▸ **ACTIVITY**
Each line from the opening of the records that follow to the line with "This screenshot has height=720, width=1280." needs to be written out exactly. Add nothing.

▸ **PROVIDED MATERIAL**
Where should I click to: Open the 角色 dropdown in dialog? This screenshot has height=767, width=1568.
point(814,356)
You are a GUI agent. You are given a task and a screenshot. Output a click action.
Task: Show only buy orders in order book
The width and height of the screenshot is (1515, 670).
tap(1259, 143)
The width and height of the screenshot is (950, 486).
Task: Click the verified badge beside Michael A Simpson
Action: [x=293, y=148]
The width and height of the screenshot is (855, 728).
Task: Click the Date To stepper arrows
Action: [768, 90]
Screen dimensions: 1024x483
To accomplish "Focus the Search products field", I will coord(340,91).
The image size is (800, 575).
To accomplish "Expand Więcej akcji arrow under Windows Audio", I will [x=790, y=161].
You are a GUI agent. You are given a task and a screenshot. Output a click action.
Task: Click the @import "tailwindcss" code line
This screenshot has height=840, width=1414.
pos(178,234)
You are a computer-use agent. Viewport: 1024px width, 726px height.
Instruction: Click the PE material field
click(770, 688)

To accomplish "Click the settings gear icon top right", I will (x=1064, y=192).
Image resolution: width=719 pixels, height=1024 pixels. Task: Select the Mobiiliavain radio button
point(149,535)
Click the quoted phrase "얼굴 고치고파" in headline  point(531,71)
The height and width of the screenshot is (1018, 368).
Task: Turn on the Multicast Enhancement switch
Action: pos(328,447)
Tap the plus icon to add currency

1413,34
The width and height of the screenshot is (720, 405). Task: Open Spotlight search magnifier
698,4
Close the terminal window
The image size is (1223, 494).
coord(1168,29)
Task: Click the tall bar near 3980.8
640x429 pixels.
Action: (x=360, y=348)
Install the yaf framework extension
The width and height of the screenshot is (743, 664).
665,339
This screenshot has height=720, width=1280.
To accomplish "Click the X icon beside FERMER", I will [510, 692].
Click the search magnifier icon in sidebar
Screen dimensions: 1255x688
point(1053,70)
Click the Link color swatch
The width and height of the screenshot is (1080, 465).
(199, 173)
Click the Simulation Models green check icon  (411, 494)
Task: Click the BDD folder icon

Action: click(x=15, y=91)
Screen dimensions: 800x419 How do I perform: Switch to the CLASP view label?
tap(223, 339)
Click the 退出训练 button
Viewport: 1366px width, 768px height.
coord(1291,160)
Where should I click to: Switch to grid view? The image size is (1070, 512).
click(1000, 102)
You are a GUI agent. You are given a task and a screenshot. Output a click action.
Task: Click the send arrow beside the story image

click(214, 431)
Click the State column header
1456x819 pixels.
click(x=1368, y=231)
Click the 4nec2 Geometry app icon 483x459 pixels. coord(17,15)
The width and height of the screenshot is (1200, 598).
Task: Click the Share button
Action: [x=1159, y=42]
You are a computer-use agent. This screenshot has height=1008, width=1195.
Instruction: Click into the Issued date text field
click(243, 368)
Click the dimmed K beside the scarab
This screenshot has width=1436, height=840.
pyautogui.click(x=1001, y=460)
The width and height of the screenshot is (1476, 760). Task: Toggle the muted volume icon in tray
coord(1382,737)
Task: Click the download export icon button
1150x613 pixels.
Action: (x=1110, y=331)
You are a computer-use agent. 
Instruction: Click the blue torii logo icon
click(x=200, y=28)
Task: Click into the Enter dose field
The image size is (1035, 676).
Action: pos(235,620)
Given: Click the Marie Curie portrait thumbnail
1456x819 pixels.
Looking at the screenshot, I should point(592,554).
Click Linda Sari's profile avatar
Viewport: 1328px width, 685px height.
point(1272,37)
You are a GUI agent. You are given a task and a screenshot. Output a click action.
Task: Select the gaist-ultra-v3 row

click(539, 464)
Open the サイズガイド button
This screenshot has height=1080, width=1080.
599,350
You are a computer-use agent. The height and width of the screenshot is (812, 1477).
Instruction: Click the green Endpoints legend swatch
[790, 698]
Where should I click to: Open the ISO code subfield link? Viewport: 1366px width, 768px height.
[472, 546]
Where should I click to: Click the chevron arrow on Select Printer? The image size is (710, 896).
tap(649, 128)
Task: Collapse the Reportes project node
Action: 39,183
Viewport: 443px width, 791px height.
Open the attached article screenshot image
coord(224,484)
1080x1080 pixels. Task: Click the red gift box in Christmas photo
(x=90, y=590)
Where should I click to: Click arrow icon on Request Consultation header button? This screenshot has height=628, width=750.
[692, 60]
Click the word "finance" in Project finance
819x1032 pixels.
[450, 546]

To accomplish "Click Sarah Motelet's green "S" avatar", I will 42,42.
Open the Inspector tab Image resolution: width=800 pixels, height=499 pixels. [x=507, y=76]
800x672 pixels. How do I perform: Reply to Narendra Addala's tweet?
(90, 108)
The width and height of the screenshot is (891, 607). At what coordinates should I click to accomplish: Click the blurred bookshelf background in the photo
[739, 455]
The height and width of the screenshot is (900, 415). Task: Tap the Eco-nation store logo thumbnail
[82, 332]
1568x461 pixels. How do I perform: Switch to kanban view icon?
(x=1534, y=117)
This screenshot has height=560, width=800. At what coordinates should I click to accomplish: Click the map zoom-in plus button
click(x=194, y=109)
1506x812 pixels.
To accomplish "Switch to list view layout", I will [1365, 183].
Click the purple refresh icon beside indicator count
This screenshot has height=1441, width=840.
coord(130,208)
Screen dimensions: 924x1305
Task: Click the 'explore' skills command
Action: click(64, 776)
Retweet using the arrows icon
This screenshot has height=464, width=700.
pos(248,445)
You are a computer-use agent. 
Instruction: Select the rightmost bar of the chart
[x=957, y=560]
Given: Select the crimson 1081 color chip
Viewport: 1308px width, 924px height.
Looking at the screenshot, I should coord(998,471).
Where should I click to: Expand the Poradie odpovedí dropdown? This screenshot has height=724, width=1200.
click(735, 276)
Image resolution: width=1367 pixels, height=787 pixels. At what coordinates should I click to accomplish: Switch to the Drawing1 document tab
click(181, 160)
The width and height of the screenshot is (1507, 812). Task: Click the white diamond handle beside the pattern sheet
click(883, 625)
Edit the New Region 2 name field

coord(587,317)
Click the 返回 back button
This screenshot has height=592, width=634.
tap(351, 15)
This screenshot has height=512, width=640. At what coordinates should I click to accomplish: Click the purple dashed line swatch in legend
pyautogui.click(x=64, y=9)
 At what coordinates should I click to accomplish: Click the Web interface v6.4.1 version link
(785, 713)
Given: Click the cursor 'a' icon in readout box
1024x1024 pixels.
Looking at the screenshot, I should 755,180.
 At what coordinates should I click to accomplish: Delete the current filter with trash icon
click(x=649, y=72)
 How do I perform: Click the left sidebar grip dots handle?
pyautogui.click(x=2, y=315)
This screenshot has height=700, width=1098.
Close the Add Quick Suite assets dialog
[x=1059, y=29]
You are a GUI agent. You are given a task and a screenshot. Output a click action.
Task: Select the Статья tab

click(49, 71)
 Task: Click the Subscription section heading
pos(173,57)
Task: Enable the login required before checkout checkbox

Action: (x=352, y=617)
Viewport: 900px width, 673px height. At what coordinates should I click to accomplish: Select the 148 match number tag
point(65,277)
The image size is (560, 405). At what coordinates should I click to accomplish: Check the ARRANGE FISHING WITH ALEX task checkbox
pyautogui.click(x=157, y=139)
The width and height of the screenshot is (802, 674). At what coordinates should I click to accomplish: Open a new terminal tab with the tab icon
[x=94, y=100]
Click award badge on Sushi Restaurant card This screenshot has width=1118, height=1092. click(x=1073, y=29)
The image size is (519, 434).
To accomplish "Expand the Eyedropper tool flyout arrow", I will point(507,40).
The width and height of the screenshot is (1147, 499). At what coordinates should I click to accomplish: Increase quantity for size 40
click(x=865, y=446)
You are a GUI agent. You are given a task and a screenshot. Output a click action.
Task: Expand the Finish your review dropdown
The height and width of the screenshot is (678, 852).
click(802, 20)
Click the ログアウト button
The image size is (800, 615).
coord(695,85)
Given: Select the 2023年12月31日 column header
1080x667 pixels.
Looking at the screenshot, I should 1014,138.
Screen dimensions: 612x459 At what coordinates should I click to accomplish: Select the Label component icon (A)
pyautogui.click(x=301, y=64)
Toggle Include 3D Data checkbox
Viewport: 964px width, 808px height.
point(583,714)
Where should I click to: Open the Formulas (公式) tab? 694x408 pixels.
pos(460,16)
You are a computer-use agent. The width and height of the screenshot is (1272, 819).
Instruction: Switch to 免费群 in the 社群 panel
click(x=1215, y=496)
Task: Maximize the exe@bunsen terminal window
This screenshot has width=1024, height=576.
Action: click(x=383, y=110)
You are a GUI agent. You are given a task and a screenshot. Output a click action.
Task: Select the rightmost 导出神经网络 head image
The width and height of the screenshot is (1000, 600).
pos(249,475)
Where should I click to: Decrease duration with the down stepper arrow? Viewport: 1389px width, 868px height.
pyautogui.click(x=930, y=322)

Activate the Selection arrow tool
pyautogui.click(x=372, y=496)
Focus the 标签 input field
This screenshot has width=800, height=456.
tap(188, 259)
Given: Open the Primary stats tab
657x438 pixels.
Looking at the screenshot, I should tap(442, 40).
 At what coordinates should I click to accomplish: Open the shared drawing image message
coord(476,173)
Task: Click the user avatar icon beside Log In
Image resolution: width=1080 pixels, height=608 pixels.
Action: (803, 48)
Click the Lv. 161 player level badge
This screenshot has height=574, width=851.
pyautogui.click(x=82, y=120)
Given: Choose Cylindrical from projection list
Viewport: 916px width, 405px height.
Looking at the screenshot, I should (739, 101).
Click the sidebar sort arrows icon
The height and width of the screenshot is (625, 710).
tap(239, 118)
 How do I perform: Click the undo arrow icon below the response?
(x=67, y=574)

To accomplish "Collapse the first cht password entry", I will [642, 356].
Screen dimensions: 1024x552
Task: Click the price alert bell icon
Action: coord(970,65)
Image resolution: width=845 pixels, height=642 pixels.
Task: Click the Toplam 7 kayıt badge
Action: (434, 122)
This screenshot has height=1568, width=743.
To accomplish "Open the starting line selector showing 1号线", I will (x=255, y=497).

▸ **OUTPUT OF THE TASK**
Where should I click to: Open the 角色 dropdown in dialog? This screenshot has height=767, width=1568.
point(814,356)
You are a GUI agent. You are given a task and a screenshot. Output a click action.
Task: Show only buy orders in order book
The width and height of the screenshot is (1515, 670).
tap(1259, 143)
The width and height of the screenshot is (950, 486).
Task: Click the verified badge beside Michael A Simpson
Action: [x=293, y=148]
The width and height of the screenshot is (855, 728).
Task: Click the Date To stepper arrows
Action: [768, 90]
Screen dimensions: 1024x483
To accomplish "Focus the Search products field", I will coord(340,91).
The image size is (800, 575).
To accomplish "Expand Więcej akcji arrow under Windows Audio", I will [x=790, y=161].
You are a GUI agent. You are given a task and a screenshot. Output a click action.
Task: Click the @import "tailwindcss" code line
This screenshot has height=840, width=1414.
pos(178,234)
You are a computer-use agent. Viewport: 1024px width, 726px height.
Instruction: Click the PE material field
click(770, 688)

To accomplish "Click the settings gear icon top right", I will (x=1064, y=192).
Image resolution: width=719 pixels, height=1024 pixels. Task: Select the Mobiiliavain radio button
point(149,535)
Click the quoted phrase "얼굴 고치고파" in headline  point(531,71)
The height and width of the screenshot is (1018, 368).
Task: Turn on the Multicast Enhancement switch
Action: pos(328,447)
Tap the plus icon to add currency

1413,34
The width and height of the screenshot is (720, 405). Task: Open Spotlight search magnifier
698,4
Close the terminal window
The image size is (1223, 494).
coord(1168,29)
Task: Click the tall bar near 3980.8
640x429 pixels.
Action: (x=360, y=348)
Install the yaf framework extension
The width and height of the screenshot is (743, 664).
665,339
This screenshot has height=720, width=1280.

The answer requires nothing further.